[What is expected] In the entries below, find each line with the word "Dismiss" and return it.

• • • • • • •

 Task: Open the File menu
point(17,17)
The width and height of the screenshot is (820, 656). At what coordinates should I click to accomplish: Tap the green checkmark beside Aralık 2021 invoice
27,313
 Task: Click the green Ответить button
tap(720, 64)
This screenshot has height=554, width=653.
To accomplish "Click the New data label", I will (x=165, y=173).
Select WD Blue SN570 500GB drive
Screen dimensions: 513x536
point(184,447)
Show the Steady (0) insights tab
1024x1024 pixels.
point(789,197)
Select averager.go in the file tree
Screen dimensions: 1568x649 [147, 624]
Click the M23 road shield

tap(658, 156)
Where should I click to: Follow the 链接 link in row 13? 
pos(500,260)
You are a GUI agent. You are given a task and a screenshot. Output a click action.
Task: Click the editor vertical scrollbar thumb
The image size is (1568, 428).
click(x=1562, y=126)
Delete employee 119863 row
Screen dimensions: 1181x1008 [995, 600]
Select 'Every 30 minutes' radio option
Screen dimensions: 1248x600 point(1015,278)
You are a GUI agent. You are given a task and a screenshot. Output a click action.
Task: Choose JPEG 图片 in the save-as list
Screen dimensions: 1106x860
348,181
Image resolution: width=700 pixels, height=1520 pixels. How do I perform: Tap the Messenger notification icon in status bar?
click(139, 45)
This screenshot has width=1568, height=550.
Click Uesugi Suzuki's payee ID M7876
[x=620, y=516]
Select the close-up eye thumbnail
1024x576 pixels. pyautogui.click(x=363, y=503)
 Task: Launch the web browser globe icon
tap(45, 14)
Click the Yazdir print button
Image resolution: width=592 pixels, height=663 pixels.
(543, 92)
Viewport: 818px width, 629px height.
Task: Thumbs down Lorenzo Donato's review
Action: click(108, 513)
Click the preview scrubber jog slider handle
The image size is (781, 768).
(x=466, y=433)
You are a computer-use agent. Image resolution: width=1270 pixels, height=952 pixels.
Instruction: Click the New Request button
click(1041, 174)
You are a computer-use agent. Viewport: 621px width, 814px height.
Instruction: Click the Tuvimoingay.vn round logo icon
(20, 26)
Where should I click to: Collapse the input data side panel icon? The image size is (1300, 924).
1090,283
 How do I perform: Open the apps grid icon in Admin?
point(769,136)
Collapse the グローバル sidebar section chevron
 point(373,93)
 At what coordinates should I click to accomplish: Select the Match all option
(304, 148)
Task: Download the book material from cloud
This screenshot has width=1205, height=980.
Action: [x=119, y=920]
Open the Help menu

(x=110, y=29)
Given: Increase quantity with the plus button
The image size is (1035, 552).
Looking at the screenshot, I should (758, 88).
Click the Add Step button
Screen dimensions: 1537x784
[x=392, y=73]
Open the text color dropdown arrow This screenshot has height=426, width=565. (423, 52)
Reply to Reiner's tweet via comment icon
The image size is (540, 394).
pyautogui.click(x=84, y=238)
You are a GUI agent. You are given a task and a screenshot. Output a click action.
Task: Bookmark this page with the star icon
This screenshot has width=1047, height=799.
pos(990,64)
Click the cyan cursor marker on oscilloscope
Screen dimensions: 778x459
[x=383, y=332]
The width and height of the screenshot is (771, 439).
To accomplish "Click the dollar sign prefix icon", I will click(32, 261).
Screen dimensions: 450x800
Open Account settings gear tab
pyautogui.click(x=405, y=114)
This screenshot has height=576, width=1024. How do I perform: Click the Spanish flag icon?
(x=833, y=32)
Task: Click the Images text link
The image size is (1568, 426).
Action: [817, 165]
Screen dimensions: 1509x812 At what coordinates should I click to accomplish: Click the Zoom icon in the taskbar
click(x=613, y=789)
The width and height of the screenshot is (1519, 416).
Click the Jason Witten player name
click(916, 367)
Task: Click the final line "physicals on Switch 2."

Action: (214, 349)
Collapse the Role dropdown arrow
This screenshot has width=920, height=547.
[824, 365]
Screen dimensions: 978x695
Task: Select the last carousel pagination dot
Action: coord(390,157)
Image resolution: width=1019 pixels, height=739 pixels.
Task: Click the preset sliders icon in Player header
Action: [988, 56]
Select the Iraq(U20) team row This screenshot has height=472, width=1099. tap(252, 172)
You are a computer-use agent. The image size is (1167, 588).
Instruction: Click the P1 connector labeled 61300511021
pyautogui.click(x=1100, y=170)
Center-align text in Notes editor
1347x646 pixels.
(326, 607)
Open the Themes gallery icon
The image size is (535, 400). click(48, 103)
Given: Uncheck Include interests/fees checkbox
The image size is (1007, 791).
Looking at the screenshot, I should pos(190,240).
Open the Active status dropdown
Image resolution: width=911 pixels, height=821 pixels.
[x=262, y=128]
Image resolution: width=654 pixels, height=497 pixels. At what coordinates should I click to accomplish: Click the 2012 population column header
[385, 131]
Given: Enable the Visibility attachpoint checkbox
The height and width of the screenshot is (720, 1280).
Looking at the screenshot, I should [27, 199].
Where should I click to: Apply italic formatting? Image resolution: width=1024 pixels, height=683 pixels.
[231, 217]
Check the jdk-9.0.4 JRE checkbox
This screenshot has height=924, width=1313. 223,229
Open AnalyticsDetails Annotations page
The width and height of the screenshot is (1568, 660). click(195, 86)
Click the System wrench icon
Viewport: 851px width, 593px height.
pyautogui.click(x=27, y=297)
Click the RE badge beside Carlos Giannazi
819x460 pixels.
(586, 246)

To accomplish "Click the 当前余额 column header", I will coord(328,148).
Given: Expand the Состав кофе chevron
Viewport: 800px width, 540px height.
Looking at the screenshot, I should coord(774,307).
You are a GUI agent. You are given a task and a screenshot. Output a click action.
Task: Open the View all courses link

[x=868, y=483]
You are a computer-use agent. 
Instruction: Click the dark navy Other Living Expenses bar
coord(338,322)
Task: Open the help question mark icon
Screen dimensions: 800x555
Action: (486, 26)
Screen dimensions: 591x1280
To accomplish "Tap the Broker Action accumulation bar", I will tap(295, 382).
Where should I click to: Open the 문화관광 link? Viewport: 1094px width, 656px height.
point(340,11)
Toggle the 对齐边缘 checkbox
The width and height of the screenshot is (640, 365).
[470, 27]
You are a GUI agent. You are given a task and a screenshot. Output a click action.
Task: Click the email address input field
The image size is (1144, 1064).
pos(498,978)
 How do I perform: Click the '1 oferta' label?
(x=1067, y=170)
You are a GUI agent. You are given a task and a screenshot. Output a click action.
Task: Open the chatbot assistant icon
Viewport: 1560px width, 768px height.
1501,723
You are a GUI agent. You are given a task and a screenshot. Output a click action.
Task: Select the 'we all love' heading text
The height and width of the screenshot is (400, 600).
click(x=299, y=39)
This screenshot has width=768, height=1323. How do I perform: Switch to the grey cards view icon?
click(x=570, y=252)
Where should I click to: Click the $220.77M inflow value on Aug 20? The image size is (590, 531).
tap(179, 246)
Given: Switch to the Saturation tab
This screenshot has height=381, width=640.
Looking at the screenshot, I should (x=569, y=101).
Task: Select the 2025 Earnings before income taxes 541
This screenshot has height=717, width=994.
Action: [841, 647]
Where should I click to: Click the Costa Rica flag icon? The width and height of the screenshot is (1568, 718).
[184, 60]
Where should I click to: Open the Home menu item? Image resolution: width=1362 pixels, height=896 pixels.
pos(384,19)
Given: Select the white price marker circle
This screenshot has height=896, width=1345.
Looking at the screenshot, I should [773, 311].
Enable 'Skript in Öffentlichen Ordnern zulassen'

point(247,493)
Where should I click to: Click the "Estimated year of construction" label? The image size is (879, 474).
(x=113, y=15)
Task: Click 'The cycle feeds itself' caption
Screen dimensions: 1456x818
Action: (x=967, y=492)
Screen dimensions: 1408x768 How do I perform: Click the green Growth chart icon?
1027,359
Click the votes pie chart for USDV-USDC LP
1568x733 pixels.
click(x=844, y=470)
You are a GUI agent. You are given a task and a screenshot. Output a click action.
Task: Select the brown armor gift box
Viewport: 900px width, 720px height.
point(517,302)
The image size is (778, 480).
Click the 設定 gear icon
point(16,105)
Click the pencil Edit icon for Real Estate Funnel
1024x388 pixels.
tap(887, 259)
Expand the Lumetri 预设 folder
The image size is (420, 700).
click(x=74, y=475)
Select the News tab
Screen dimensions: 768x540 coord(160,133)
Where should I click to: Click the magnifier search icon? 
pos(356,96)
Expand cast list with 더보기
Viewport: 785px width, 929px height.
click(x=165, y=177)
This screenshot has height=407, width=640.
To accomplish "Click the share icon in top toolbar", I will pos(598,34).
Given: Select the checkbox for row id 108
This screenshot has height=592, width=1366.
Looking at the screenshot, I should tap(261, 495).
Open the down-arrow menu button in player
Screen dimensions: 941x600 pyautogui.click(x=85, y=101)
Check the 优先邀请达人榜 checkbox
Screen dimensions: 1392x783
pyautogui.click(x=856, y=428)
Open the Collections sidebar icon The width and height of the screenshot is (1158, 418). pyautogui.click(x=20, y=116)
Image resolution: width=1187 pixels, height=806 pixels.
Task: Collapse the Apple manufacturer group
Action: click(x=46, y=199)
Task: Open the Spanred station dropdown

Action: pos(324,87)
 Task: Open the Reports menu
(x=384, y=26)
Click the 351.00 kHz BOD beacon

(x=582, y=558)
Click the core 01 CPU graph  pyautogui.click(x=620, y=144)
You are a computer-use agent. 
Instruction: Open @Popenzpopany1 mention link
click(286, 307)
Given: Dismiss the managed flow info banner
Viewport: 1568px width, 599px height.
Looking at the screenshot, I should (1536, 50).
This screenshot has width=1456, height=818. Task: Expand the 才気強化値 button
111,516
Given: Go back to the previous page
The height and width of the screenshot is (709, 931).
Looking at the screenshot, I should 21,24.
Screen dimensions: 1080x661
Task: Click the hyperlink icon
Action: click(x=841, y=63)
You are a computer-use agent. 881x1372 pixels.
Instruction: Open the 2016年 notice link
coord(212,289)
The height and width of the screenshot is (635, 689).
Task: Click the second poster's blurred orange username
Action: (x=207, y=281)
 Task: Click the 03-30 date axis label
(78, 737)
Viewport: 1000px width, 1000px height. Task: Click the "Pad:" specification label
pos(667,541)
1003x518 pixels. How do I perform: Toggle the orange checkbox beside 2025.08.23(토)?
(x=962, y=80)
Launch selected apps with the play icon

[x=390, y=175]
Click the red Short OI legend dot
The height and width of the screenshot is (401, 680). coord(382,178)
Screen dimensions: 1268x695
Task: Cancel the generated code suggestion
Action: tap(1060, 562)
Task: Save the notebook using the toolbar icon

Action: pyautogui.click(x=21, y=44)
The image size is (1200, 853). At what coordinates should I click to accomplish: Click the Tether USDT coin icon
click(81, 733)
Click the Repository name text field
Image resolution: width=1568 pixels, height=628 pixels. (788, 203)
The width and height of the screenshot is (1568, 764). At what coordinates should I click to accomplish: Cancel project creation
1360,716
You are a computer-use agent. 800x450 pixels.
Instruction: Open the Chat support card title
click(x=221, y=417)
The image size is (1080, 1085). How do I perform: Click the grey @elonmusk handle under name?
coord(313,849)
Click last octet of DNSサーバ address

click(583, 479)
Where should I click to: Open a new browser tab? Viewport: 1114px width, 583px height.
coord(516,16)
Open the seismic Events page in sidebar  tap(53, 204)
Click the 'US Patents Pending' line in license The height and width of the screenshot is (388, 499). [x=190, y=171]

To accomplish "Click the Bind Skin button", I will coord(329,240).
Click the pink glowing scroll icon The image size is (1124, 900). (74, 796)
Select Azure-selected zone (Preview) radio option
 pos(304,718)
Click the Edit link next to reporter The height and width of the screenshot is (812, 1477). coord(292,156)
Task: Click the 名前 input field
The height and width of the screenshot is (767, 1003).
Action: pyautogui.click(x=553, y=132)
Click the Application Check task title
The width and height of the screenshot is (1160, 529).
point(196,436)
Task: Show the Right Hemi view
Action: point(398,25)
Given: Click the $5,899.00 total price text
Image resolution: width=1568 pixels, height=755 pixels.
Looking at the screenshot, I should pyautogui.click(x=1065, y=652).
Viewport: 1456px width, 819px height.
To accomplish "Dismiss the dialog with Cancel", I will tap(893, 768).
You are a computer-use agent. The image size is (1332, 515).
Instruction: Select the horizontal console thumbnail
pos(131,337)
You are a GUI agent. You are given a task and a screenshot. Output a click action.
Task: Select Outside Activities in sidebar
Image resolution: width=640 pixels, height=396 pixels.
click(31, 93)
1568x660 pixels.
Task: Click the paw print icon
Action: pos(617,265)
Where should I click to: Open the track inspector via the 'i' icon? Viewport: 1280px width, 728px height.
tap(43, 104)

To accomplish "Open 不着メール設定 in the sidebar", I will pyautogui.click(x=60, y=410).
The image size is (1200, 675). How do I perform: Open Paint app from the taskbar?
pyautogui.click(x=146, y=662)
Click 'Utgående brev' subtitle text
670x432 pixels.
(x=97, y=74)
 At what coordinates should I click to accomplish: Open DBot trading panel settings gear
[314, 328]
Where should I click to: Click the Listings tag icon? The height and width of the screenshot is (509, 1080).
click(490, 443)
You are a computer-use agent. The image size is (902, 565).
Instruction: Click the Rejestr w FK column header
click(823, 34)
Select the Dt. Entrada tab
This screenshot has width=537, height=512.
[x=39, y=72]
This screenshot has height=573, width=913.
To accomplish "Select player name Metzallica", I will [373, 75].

• • • • • • •

[Solution]
Given: Dismiss the managed flow info banner
To accomplish "Dismiss the dialog with Cancel", I will tap(893, 768).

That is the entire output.